これまでの後悔
橇は思いもよらず、すぐに二つ見つかった。どうやら俺達が無駄なやり取りをしているうちに結構な数の受験者が合格していた。サーカスアフロ女や、及火から橇を奪ったあのパソコン爪砥眼鏡。その他にも五、六人が既に一時試験を合格したという。皆、使い終わった橇を雪に中に隠すなんて姑息な真似をせずに、ちゃんと元あった場所に返していた。アフロなんて橇が無くて困っていた俺達に事情も真面に聞かずに手渡して、使い終わった橇を貸してくれた。ただの親切心で。
俺は忍者として育てられてきた、肉体的には勿論だが、精神的にもだ。
忍者とは卑怯、卑劣が当たり前。反則行為が上等手段。
犠牲が多かろうと、確実性の高い可能性を選ぶ。

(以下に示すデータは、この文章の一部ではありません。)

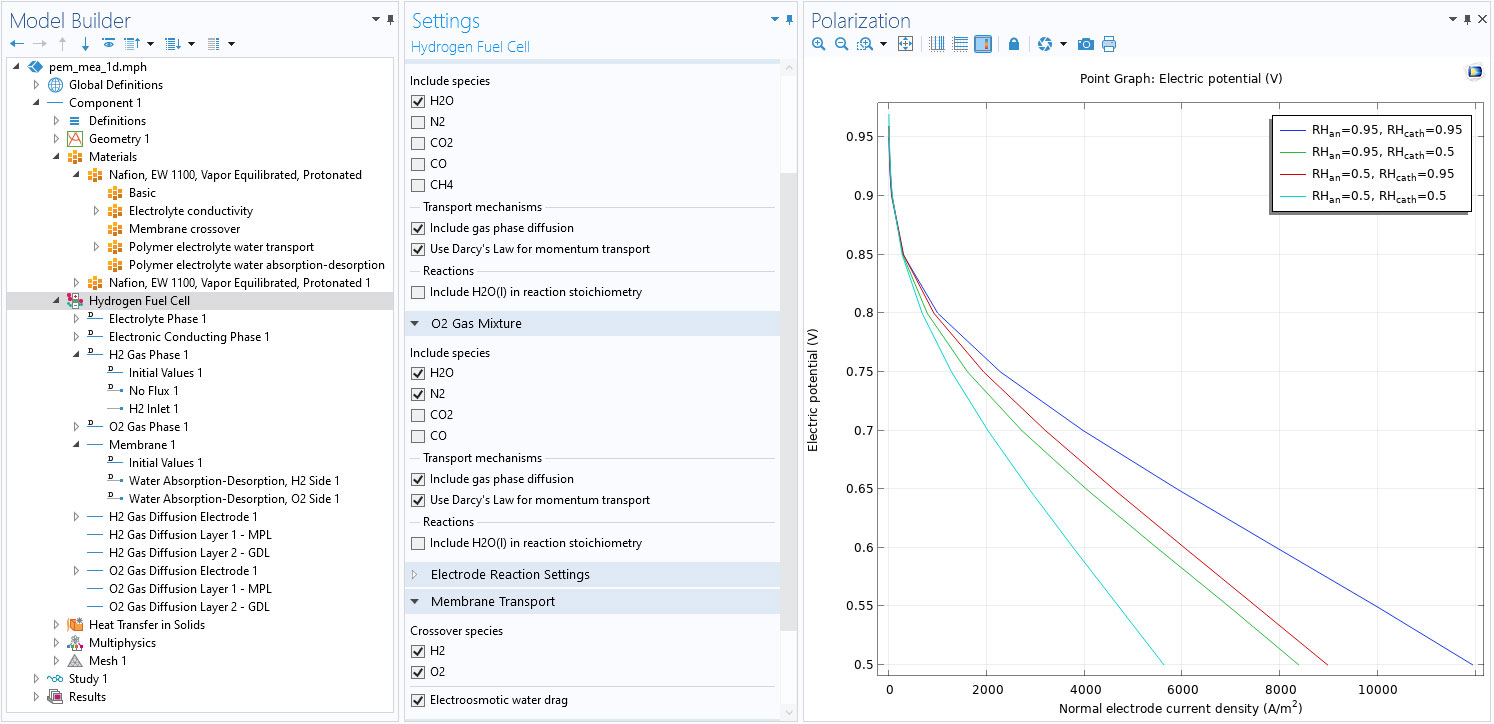The image size is (1494, 724).
Task: Click the blue down arrow in Model Builder toolbar
Action: 85,44
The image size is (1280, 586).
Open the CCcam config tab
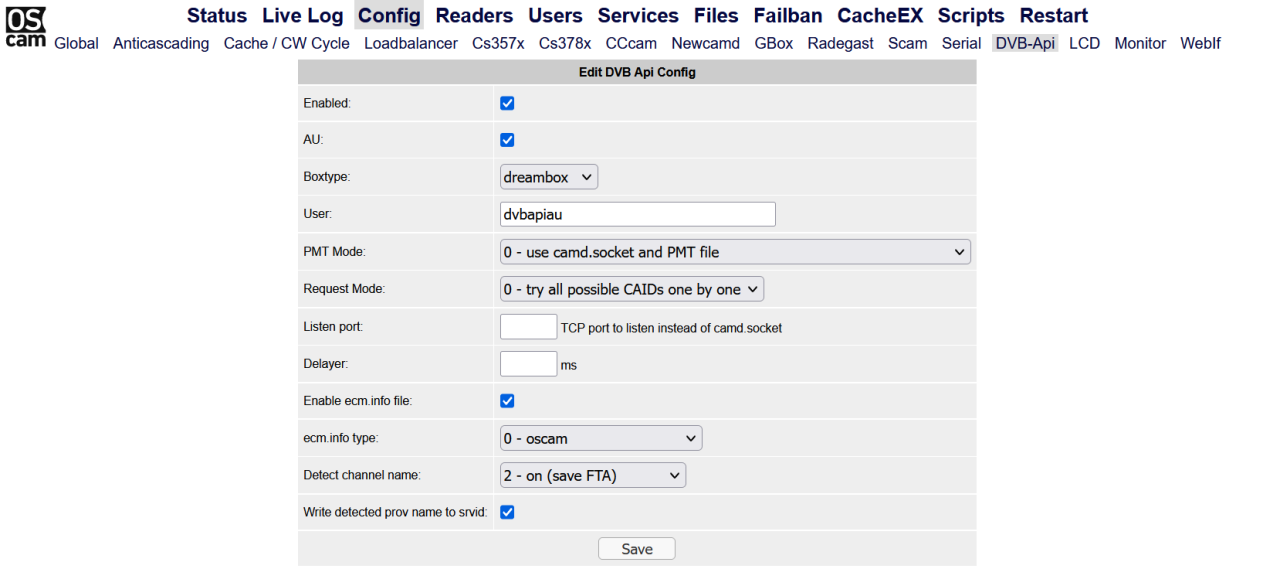tap(631, 43)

自分の正体を絶対に晒してはいけない。もしその恐れが発生した場合は、速やかに責任を取り自分の命を自分で断たなくてはならない。
「分かっている、俺は狂っているんだ。俺の精神の方が間違っているんだ」
おっさんと及火が橇の練習をしている風景を眺めながら、勝手にそう思い当っていた。俺は忍者じゃなくなった、だが俺は一般人の変わらない訳ではない。忍者としての能力も精神も決して消えはしないし、俺は一生忍者モドキとしての汚名を背負って生きていなかくてはならない。
問題は忍者じゃなくなった俺の精神だ。俺は今までの教育により忍者的な思考しか持ち合わせてはいない。忍者である俺しか存在しないのだ。

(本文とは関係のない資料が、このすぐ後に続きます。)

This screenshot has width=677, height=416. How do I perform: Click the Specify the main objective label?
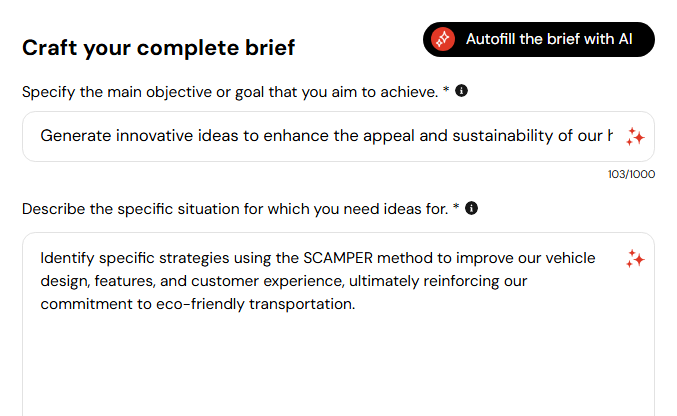click(x=230, y=92)
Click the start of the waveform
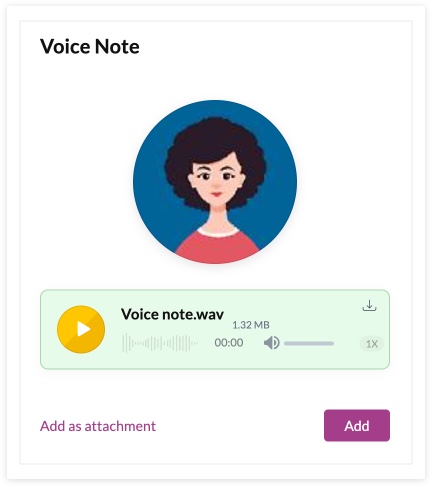The height and width of the screenshot is (487, 432). pyautogui.click(x=124, y=343)
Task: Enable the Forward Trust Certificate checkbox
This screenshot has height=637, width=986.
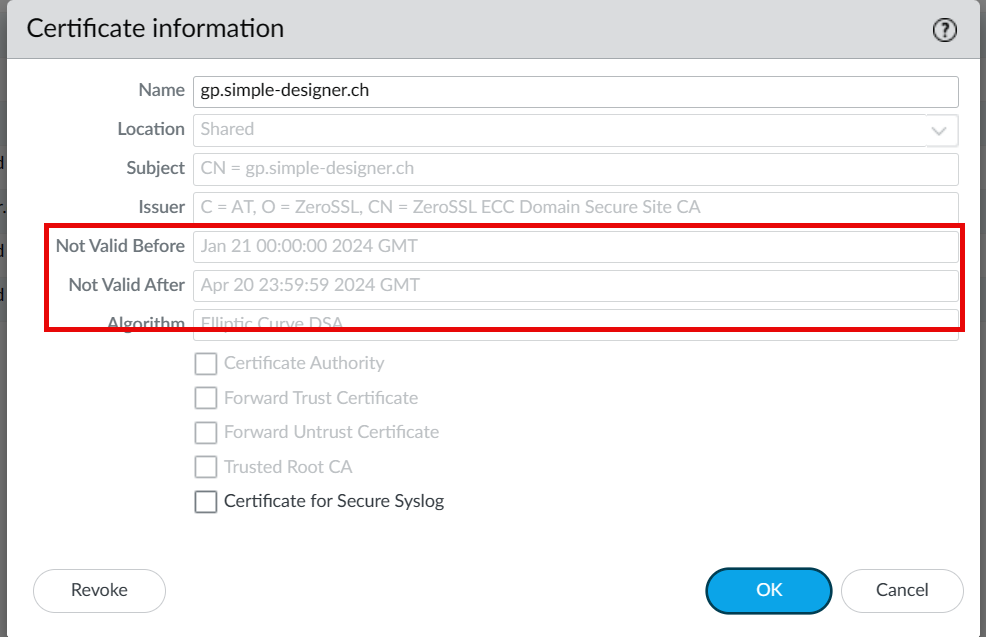Action: coord(205,398)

せめて自分自身の存在理由だけでも埋めようとした。だから俺は制覇様に命令されるまでもなく、自分の意思でサンタクロースになりたいと思った。だが、根本的に俺の精神がサンタの心になり切れていない。それどころか、一般的な思想すらも持ち合わせていないのだ。
だから心理戦など得意でもないのに、深読みする、他人を行動を悪いように考える。人の言葉を中途半端にしか信じられない。目先の利益に囚われて、必要以上の犠牲を生み出す。
忍者の試験に不合格だったのは、俺が忍者として足りうる素質が無かったからだ、だから始めから諦めれば良かった物を、俺は下らない思想だけ塗り固めてしまった。俺の人生に残ったのは、相対的に見てマイナスばっかりだ。
「また変なこと考えているでしょ」
「…………国谷朝芽」
「何かまた嫌なことでもあったの?」
まるで相談役かのように颯爽と現れやがったが、今は少し一人で静かにして欲しかった。今俺がやっているのは、何も生まない後悔だ。真面目に生きている人からみれば、下らない時間の使い方なのだろうが、それでも俺は項垂れたかった。